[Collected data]
# # #

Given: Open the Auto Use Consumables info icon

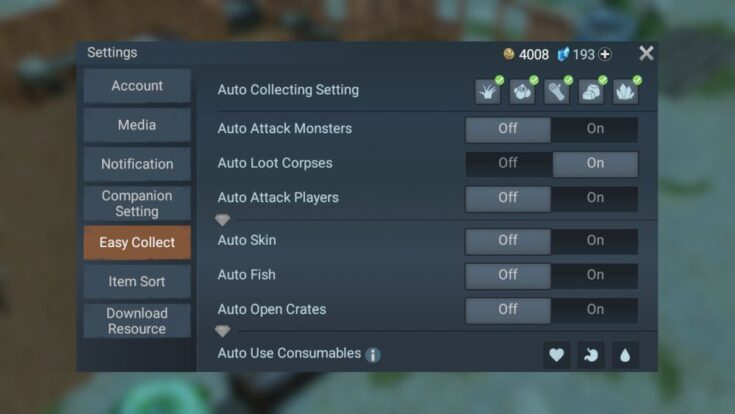Looking at the screenshot, I should 373,355.
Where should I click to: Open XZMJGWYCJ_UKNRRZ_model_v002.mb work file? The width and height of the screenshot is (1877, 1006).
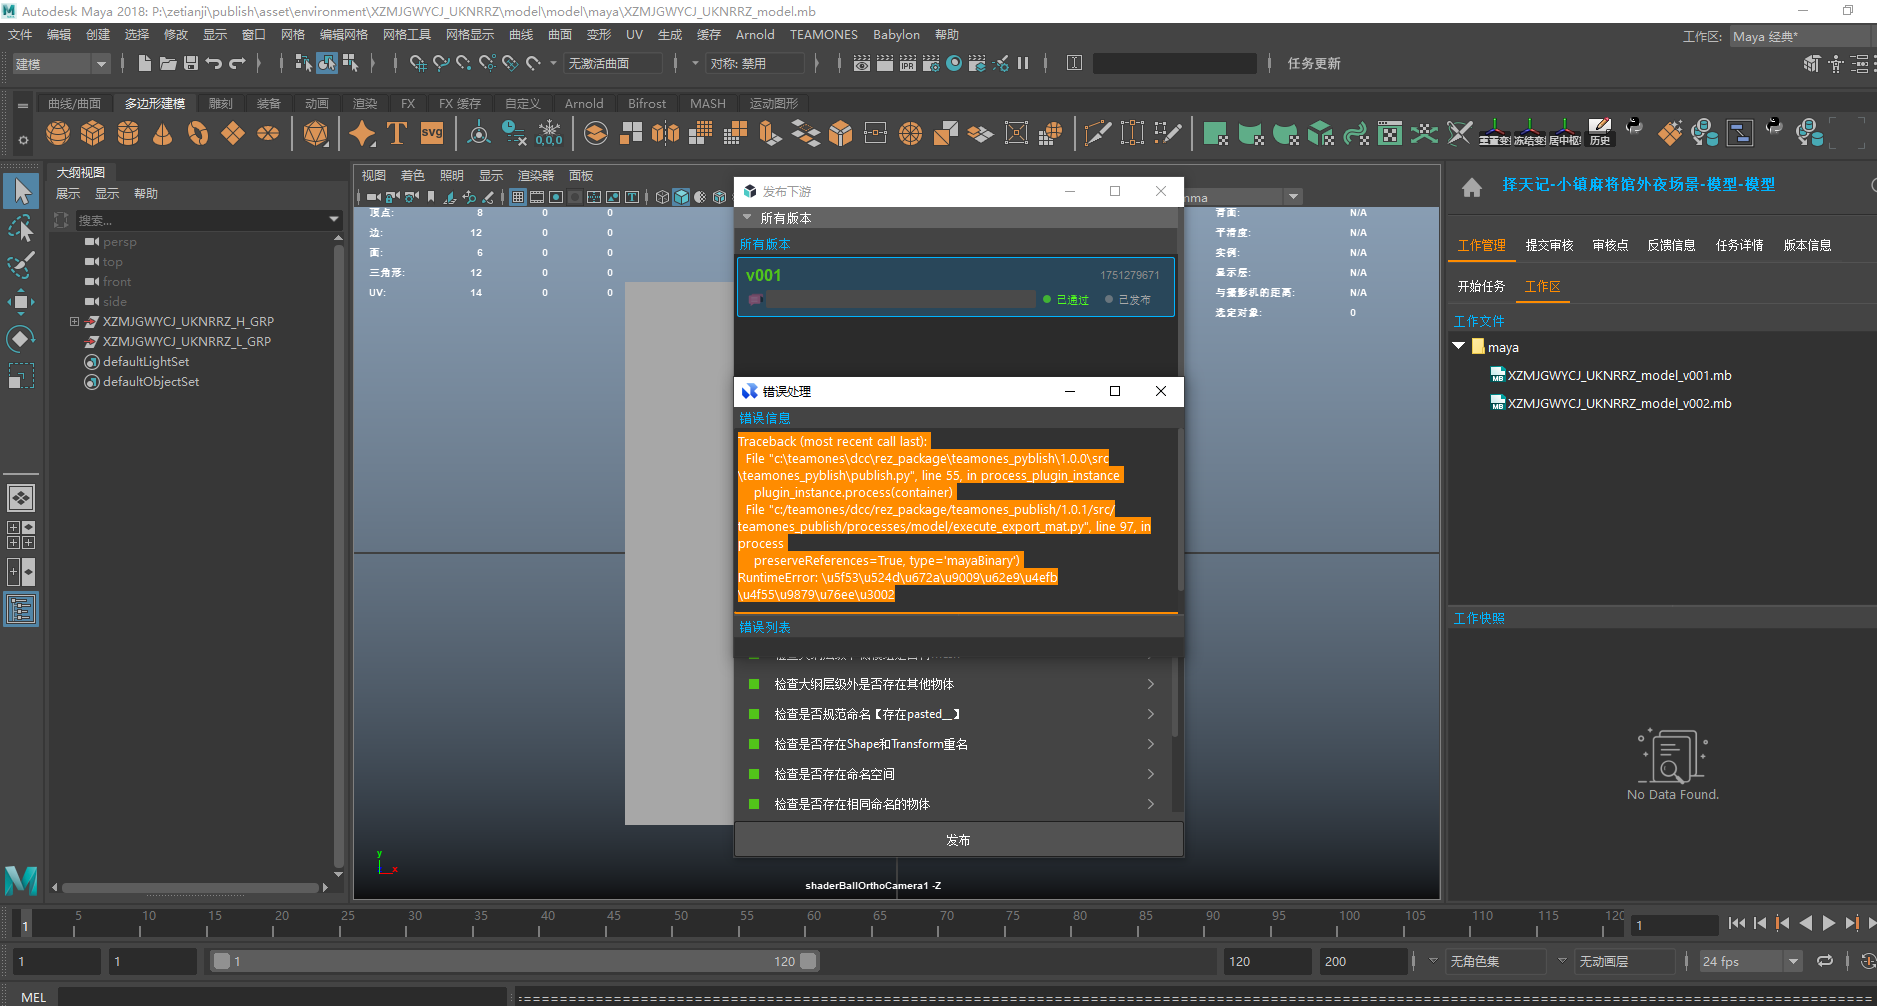1619,404
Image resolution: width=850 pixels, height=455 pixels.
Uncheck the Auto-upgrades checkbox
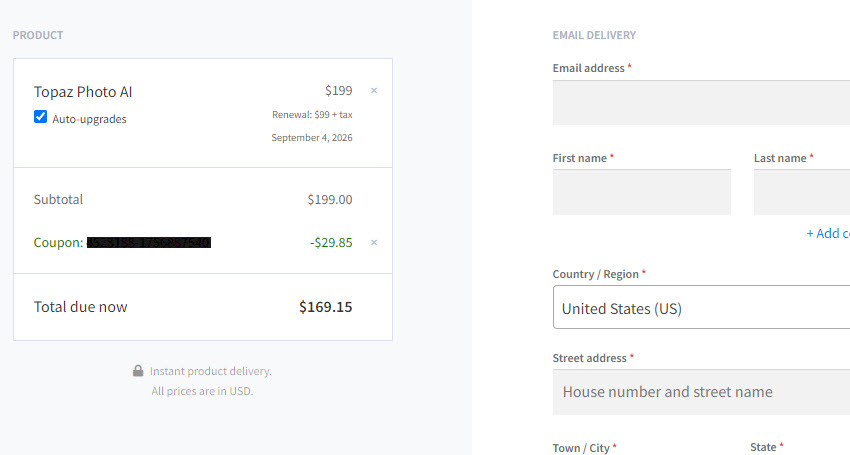[x=40, y=117]
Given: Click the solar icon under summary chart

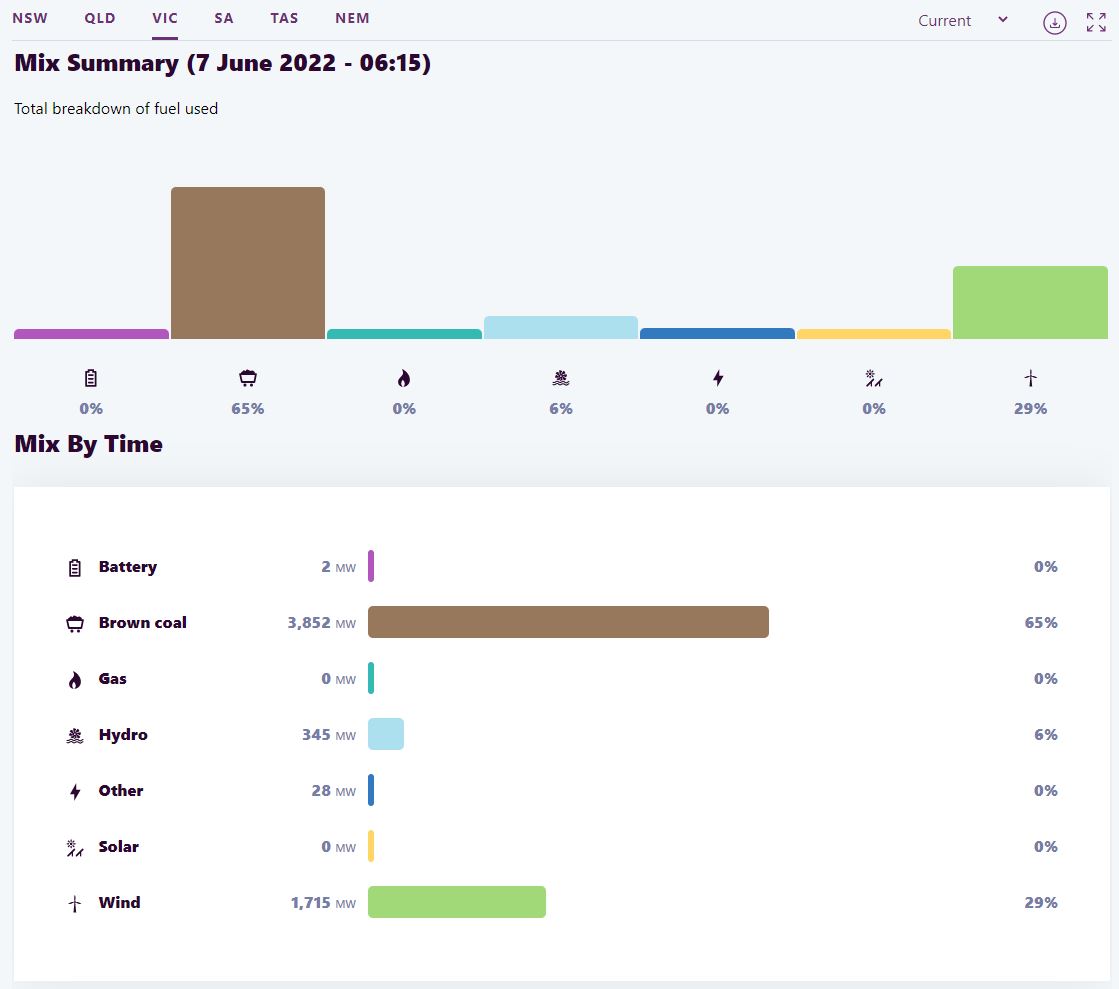Looking at the screenshot, I should [874, 378].
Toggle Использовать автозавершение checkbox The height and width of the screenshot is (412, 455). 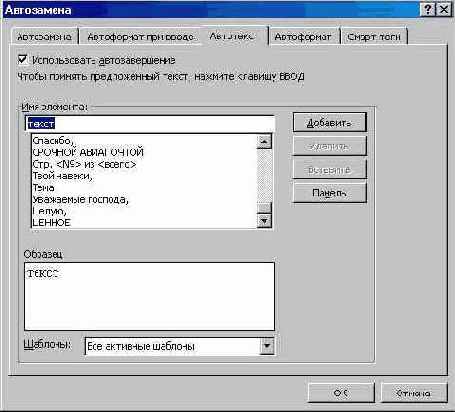coord(23,60)
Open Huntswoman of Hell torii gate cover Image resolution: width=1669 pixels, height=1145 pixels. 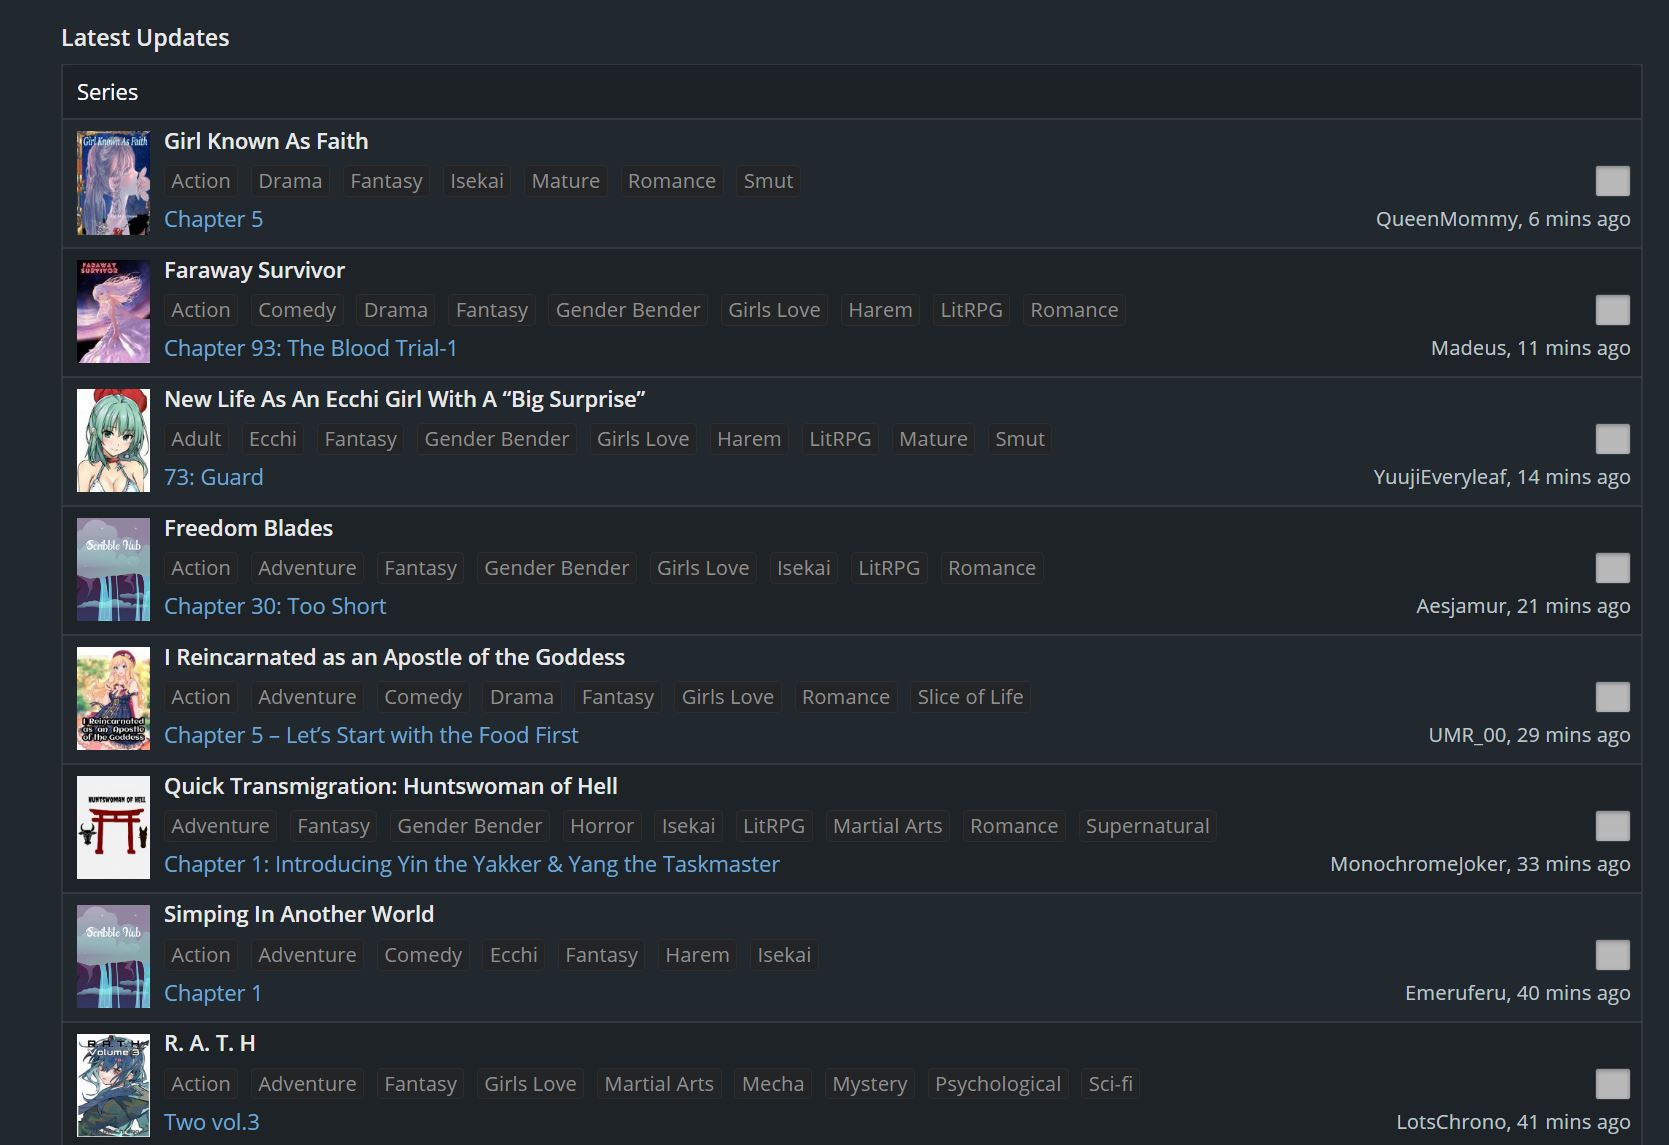(x=113, y=828)
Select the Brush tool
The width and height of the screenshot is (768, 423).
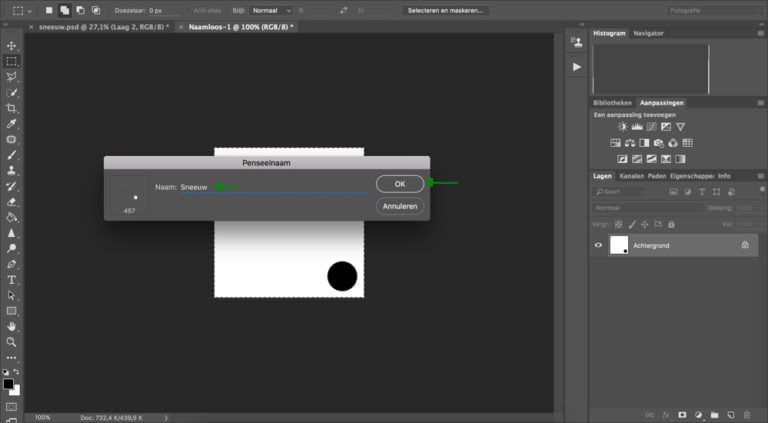click(x=11, y=155)
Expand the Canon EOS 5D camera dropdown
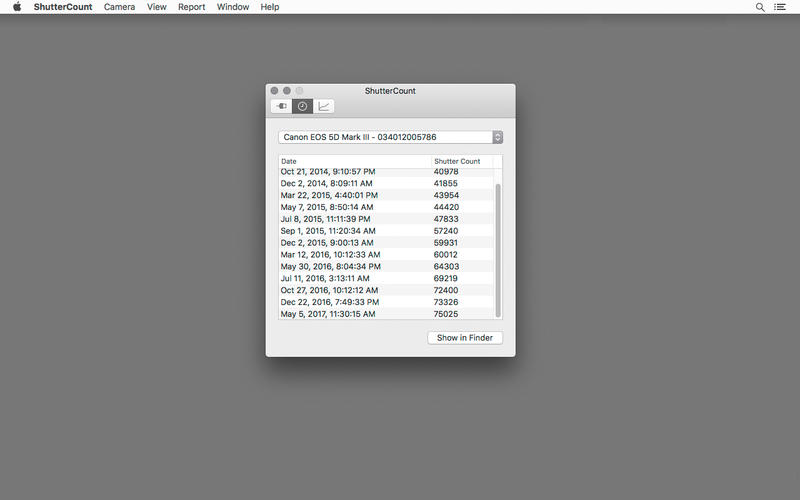 click(x=390, y=137)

# # #

Could you set down, exactly as written, every line from the start of the records above through the line containing "Image resolution: width=850", leaving the pictures out?

RESULT OF THE TASK>
Given: Open the Auto Use Consumables info icon

Looking at the screenshot, I should 373,355.
Where should I click to: Open XZMJGWYCJ_UKNRRZ_model_v002.mb work file? The width and height of the screenshot is (1877, 1006).
1619,404
Image resolution: width=850 pixels, height=455 pixels.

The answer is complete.